The limits of experimentation and early-stage scholarship are certainly stalling the development of effective data governance models, but nothing is a greater threat than politics.
There are promising signs, from the recent update of the US Government’s Common Rule, to the growing movement around humanitarian data ethics and preventing the digital exploitation of disaster victims. Both examples also illustrate, however, the challenge of extrapolating regulatory approaches across industries with different professional management structures. Medicine, for example, has some of the most developed professional institutions in the world, with special certification, ethical review processes, fiduciary responsibilities, governmental sponsorship and oversight, data privacy and portability laws and dispute resolution, among others. It is a significant challenge to adapt the same level of intellectual and procedural rigour to fields with less institutional machinery.
The limits of experimentation and early-stage scholarship are certainly stalling the development of effective data governance models, but nothing is a greater threat than politics. Already, data is understood to be one of the highest-stakes arenas for political contests. Data protection, security and adequacy measures already shape access to the most valuable markets in the world — and disagreements over those systems are already proving to be extraordinarily damaging to the global economy.
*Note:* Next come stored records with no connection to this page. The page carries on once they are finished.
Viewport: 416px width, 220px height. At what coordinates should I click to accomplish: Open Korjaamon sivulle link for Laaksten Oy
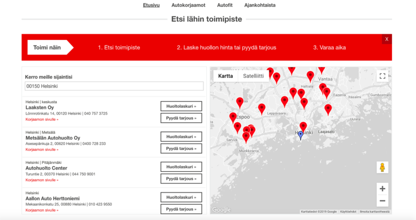click(42, 120)
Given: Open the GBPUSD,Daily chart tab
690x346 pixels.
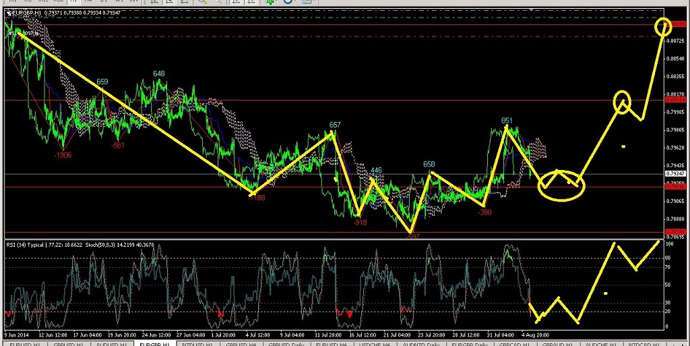Looking at the screenshot, I should tap(286, 343).
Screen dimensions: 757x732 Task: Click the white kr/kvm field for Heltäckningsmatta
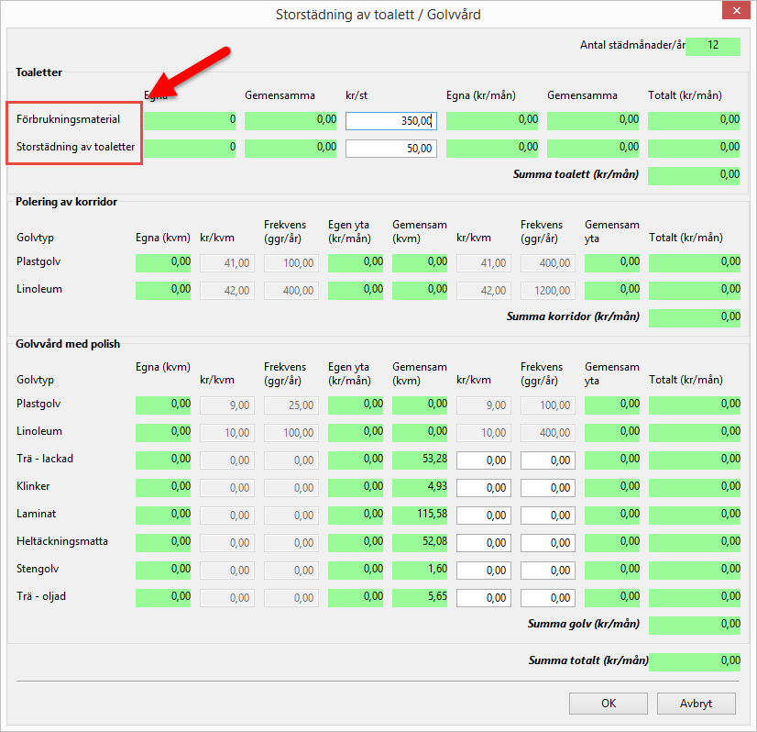coord(483,542)
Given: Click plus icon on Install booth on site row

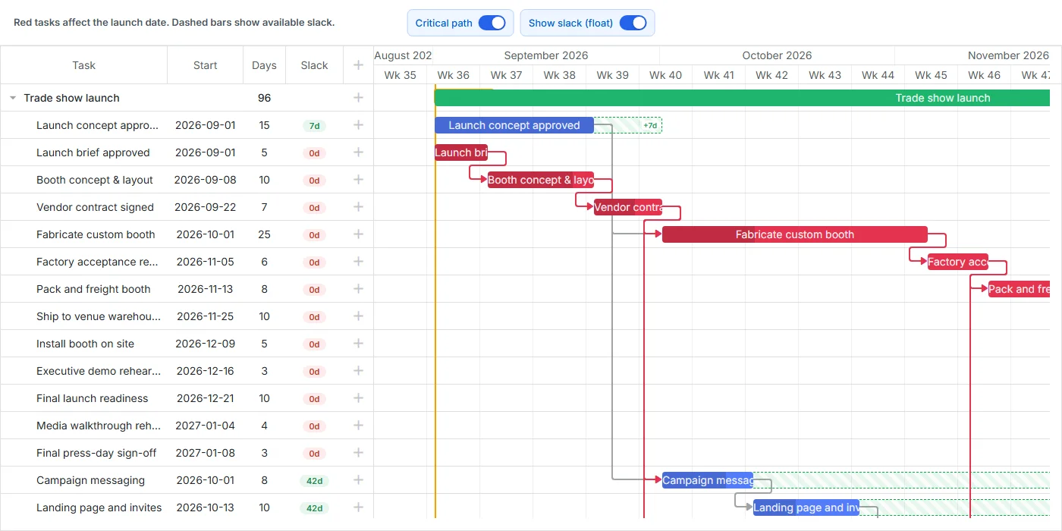Looking at the screenshot, I should click(x=358, y=344).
While there’s an inevitable element of realpolitik in the making of any international order, let alone one intended to be as far-reaching or operational as required by data, we shouldn’t squander thousands of years of political progress by letting force or wealth drive progress. The best way to avoid this is to invest in apolitical, multilateral data governance research toward building as much of an objective science as possible.
Data governance, like most forms of modern governance, will need checks and balances — these are best built as a collective. That’s not to suggest that political science has removed the realpolitik from government, rather it suggests that political science has created an independent view into the motivations, tactics and infrastructure that powerful interests use to control governments. Without a field, and applied experimentation, around data governance, it will take decades — if not centuries — to define, agree and implement public interest systems. Data governance is already happening, it's just being done behind closed doors in the interest of a small minority of people. We are at the precipice of transitioning that power, which will be complicated and political on its own. Rather than repeat the lessons of the first few millennia of governance, data governance advocates and policymakers should create more than rules — they should build the foundations for digital political science.